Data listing
################
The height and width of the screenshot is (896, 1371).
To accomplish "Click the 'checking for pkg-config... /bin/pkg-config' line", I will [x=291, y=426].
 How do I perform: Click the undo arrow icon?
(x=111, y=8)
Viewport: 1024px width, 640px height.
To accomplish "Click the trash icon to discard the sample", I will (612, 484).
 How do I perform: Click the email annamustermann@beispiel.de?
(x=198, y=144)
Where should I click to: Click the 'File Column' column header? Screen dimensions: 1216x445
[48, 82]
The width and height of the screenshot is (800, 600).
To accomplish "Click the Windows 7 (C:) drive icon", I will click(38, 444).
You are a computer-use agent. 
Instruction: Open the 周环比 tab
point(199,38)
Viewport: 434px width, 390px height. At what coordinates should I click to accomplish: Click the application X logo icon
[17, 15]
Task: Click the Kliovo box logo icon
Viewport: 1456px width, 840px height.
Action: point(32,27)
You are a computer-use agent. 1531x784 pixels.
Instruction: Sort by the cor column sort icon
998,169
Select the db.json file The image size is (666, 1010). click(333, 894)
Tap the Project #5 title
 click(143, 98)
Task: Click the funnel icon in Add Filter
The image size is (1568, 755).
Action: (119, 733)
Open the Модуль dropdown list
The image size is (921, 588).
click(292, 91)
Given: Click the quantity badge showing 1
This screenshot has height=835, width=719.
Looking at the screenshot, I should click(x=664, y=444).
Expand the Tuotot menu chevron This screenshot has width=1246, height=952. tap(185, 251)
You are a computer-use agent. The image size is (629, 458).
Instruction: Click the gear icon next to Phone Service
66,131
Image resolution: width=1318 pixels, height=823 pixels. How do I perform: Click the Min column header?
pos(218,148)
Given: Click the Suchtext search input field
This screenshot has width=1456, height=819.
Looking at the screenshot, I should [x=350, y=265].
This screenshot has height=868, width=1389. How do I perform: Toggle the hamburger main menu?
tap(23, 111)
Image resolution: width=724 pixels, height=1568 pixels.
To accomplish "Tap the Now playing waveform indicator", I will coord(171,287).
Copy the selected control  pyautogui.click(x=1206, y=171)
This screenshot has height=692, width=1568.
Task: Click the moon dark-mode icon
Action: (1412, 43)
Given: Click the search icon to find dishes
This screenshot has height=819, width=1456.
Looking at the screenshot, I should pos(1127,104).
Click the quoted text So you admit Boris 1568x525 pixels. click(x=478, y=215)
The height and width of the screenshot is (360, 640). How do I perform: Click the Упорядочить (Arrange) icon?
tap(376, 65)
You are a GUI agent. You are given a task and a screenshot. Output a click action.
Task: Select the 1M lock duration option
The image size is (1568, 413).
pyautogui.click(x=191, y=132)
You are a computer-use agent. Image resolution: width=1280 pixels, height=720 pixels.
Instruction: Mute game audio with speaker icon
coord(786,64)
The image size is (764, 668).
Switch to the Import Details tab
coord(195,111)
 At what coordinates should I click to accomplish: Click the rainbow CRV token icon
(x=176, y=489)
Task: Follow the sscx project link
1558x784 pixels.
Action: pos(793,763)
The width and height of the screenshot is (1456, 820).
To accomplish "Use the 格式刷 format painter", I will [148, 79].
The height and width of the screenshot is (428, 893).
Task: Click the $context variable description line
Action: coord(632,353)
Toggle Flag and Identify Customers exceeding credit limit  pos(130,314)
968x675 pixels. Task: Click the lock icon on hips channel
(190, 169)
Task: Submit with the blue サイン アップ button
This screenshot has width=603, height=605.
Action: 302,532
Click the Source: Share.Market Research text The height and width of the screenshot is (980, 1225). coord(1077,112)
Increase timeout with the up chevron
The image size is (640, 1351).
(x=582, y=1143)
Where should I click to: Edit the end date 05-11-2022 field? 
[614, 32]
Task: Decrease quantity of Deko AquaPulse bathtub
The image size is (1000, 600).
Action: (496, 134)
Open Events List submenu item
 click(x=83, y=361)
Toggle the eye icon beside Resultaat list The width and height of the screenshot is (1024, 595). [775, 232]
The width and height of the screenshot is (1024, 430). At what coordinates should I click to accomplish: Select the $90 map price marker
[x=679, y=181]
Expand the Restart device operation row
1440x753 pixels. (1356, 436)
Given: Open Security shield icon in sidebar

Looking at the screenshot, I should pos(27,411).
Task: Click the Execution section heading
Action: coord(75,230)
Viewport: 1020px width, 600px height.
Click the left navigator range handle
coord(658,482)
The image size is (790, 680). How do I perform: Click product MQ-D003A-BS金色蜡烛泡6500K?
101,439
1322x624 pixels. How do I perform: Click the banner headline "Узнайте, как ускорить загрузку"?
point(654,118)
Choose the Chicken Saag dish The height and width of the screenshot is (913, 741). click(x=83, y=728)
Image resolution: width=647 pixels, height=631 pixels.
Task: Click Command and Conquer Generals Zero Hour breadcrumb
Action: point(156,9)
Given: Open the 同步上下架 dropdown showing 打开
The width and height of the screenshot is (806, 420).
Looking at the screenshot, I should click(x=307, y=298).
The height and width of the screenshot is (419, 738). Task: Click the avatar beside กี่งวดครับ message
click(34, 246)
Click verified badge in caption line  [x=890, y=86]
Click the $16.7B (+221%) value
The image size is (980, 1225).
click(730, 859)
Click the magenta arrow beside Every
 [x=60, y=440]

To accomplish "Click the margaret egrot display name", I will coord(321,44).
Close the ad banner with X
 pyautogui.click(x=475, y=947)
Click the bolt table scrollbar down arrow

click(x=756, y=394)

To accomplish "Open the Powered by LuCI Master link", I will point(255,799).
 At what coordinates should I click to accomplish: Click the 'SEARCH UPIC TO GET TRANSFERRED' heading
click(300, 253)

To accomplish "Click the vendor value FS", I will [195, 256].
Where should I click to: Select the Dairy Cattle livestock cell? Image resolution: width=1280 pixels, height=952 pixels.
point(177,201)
################
Written exercise:
Copy out the rows starting with the line containing "The image size is (764, 668)." and ending with the line containing "1440x753 pixels. (1356, 436)", both included, and keep every line word for word.

Exercise response:
The image size is (764, 668).
Switch to the Import Details tab
coord(195,111)
 At what coordinates should I click to accomplish: Click the rainbow CRV token icon
(x=176, y=489)
Task: Follow the sscx project link
1558x784 pixels.
Action: pos(793,763)
The width and height of the screenshot is (1456, 820).
To accomplish "Use the 格式刷 format painter", I will [148, 79].
The height and width of the screenshot is (428, 893).
Task: Click the $context variable description line
Action: coord(632,353)
Toggle Flag and Identify Customers exceeding credit limit  pos(130,314)
968x675 pixels. Task: Click the lock icon on hips channel
(190, 169)
Task: Submit with the blue サイン アップ button
This screenshot has width=603, height=605.
Action: 302,532
Click the Source: Share.Market Research text The height and width of the screenshot is (980, 1225). coord(1077,112)
Increase timeout with the up chevron
The image size is (640, 1351).
(x=582, y=1143)
Where should I click to: Edit the end date 05-11-2022 field? 
[614, 32]
Task: Decrease quantity of Deko AquaPulse bathtub
The image size is (1000, 600).
Action: (496, 134)
Open Events List submenu item
 click(x=83, y=361)
Toggle the eye icon beside Resultaat list The width and height of the screenshot is (1024, 595). [775, 232]
The width and height of the screenshot is (1024, 430). At what coordinates should I click to accomplish: Select the $90 map price marker
[x=679, y=181]
Expand the Restart device operation row
1440x753 pixels. (1356, 436)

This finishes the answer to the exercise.